Please lay out the lines from the one containing "Where should I click to: Expand the IPARI" through the one containing "will click(690, 155).", both included, as a Markdown table with the columns Row and Line text. Skip any blank lines.

• [Given entries]:
------------------------------------------------------------

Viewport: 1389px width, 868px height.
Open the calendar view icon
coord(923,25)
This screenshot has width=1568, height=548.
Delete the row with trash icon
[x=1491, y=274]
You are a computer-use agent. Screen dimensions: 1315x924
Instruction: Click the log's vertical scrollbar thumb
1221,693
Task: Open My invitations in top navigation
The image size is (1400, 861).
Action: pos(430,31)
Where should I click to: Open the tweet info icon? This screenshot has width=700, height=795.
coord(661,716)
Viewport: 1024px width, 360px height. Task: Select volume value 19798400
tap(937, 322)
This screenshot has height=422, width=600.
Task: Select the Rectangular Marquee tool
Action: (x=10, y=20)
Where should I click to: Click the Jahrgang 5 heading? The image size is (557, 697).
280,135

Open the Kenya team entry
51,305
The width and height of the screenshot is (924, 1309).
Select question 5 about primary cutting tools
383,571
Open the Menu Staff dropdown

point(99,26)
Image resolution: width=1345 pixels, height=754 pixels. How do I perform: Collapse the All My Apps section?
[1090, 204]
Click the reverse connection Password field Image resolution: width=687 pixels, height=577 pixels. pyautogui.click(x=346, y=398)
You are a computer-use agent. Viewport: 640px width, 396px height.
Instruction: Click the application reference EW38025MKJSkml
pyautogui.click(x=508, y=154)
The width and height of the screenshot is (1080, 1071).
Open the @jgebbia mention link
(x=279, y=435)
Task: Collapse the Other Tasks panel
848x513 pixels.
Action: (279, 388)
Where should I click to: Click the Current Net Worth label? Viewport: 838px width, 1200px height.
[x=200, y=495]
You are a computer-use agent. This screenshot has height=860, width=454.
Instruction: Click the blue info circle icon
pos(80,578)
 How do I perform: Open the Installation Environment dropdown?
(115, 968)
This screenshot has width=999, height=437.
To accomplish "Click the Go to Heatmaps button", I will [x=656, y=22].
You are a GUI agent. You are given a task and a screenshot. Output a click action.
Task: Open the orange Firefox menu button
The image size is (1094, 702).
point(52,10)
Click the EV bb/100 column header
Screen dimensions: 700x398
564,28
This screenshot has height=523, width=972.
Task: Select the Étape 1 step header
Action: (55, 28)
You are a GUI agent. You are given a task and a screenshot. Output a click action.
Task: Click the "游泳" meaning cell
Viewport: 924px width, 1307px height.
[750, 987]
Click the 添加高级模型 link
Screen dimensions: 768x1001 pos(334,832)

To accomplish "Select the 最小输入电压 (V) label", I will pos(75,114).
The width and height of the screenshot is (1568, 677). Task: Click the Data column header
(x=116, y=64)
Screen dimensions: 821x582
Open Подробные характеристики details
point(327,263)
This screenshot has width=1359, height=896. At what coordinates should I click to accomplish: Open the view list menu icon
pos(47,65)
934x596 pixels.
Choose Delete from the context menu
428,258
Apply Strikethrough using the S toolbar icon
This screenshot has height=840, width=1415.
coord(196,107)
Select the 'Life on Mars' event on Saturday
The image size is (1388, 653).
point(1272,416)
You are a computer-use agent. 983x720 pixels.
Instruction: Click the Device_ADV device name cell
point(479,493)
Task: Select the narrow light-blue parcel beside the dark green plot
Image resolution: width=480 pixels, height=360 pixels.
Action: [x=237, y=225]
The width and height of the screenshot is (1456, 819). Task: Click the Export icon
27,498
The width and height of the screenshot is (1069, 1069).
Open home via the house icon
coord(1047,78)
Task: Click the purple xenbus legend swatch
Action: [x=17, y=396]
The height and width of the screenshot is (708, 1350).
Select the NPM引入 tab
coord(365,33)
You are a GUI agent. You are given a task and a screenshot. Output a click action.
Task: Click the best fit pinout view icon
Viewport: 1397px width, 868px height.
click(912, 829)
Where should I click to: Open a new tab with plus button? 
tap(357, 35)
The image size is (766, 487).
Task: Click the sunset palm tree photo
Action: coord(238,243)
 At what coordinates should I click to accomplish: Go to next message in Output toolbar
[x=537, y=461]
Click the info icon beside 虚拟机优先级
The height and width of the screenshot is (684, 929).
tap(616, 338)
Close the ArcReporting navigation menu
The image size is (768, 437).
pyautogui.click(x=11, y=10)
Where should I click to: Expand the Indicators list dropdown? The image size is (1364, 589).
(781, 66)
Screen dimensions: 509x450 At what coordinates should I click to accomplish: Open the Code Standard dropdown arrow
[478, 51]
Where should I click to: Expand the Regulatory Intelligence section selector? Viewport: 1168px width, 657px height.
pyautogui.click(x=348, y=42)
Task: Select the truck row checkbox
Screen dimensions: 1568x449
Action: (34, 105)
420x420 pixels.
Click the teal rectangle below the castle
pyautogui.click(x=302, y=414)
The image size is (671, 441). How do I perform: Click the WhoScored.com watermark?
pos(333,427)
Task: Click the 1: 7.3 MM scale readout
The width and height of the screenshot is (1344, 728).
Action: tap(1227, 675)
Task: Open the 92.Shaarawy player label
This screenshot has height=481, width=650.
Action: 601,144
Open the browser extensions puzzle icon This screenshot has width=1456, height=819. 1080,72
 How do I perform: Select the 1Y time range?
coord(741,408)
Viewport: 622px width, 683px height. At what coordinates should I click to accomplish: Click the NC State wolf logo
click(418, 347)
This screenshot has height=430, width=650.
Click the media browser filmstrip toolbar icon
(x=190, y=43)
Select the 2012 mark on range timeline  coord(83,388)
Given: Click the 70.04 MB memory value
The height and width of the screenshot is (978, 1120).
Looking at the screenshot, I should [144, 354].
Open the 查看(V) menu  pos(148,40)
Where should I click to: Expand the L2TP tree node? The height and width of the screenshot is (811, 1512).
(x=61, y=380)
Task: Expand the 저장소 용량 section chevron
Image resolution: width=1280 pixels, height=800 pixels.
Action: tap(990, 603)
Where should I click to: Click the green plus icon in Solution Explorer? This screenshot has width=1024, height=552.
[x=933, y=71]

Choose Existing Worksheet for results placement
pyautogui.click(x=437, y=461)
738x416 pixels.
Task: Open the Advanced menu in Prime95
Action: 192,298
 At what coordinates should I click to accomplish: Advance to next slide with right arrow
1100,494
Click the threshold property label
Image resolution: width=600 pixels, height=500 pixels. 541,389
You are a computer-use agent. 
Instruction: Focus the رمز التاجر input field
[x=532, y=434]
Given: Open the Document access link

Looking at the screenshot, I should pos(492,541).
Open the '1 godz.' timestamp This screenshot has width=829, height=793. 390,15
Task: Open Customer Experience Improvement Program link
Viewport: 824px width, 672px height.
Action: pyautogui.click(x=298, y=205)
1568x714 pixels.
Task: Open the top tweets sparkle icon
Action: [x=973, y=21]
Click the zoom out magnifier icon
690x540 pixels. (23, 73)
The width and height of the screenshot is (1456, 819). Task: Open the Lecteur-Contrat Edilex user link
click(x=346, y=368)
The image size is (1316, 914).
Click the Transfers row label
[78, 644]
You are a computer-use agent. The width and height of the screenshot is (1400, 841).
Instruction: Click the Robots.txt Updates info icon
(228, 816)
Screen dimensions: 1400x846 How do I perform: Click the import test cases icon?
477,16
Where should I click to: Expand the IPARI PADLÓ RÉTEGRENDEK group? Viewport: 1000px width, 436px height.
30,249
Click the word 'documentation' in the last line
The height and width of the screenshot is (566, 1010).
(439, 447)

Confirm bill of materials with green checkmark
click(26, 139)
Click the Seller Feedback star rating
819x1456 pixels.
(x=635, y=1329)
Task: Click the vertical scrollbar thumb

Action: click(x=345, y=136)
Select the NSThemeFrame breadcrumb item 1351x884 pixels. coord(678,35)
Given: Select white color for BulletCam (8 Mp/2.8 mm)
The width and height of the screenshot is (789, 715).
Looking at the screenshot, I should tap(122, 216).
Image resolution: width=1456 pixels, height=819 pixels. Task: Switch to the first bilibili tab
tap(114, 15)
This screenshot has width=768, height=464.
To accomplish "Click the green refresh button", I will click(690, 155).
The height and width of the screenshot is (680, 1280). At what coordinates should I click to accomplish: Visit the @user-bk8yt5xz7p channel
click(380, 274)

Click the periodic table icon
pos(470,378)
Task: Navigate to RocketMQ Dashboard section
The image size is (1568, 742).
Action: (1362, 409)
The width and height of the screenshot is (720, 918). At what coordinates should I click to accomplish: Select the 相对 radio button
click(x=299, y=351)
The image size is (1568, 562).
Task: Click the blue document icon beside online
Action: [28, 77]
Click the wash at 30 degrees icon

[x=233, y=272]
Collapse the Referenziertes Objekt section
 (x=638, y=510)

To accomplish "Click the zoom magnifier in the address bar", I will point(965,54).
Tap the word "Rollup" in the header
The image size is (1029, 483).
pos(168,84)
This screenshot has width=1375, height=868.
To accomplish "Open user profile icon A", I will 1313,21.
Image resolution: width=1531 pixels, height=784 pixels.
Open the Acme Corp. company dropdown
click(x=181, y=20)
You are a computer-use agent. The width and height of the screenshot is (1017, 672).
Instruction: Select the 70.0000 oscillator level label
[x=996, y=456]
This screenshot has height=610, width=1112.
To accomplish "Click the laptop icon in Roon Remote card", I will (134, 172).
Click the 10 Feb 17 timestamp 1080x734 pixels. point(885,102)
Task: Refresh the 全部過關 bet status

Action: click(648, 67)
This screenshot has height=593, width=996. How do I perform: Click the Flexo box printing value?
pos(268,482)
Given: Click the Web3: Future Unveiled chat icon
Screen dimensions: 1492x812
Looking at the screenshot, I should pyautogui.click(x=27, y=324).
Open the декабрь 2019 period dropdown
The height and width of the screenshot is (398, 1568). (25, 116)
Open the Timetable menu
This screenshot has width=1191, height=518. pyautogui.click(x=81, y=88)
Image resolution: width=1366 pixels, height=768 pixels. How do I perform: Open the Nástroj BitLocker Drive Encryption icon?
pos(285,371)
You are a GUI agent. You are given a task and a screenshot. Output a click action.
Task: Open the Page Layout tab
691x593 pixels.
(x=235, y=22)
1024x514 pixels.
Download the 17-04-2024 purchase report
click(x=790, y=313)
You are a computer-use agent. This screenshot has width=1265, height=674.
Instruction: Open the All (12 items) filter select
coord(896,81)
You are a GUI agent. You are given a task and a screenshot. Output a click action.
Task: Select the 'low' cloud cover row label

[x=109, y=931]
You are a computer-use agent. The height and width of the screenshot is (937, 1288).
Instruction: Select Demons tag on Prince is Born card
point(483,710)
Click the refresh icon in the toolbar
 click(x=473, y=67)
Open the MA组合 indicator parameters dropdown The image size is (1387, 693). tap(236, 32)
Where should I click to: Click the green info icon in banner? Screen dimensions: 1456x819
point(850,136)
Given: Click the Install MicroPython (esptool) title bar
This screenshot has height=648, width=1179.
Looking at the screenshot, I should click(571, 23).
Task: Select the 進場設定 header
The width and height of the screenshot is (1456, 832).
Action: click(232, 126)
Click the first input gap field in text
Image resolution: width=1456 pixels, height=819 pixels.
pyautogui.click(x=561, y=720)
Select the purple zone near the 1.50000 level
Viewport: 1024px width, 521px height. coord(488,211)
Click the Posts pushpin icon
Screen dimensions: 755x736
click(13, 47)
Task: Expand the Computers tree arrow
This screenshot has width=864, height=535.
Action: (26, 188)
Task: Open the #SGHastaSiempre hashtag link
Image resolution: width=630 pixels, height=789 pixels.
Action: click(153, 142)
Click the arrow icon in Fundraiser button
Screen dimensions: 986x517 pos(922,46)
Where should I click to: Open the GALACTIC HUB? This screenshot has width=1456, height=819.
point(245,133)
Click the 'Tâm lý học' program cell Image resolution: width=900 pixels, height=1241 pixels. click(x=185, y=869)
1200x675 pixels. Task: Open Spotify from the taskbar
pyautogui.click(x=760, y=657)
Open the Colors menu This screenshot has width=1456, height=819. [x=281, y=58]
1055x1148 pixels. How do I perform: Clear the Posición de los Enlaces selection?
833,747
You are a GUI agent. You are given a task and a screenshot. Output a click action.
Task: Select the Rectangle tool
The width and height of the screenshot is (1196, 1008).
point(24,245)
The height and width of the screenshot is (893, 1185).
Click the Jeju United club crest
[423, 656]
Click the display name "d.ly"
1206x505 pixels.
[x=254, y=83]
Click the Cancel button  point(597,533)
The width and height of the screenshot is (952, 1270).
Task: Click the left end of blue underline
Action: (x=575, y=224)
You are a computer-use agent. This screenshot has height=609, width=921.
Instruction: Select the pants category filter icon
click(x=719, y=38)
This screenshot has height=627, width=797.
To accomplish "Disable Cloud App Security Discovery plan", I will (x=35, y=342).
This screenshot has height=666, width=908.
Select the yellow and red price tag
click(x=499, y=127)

------------------------------------------------------------

• [Exercise output]:
| Row | Line text |
|---|---|
| 1 | Where should I click to: Expand the IPARI PADLÓ RÉTEGRENDEK group? Viewport: 1000px width, 436px height. |
| 2 | 30,249 |
| 3 | Click the word 'documentation' in the last line |
| 4 | The height and width of the screenshot is (566, 1010). |
| 5 | (439, 447) |
| 6 | Confirm bill of materials with green checkmark |
| 7 | click(26, 139) |
| 8 | Click the Seller Feedback star rating |
| 9 | 819x1456 pixels. |
| 10 | (x=635, y=1329) |
| 11 | Task: Click the vertical scrollbar thumb |
| 12 | Action: click(x=345, y=136) |
| 13 | Select the NSThemeFrame breadcrumb item 1351x884 pixels. coord(678,35) |
| 14 | Given: Select white color for BulletCam (8 Mp/2.8 mm) |
| 15 | The width and height of the screenshot is (789, 715). |
| 16 | Looking at the screenshot, I should tap(122, 216). |
| 17 | Image resolution: width=1456 pixels, height=819 pixels. Task: Switch to the first bilibili tab |
| 18 | tap(114, 15) |
| 19 | This screenshot has width=768, height=464. |
| 20 | To accomplish "Click the green refresh button", I will click(690, 155). |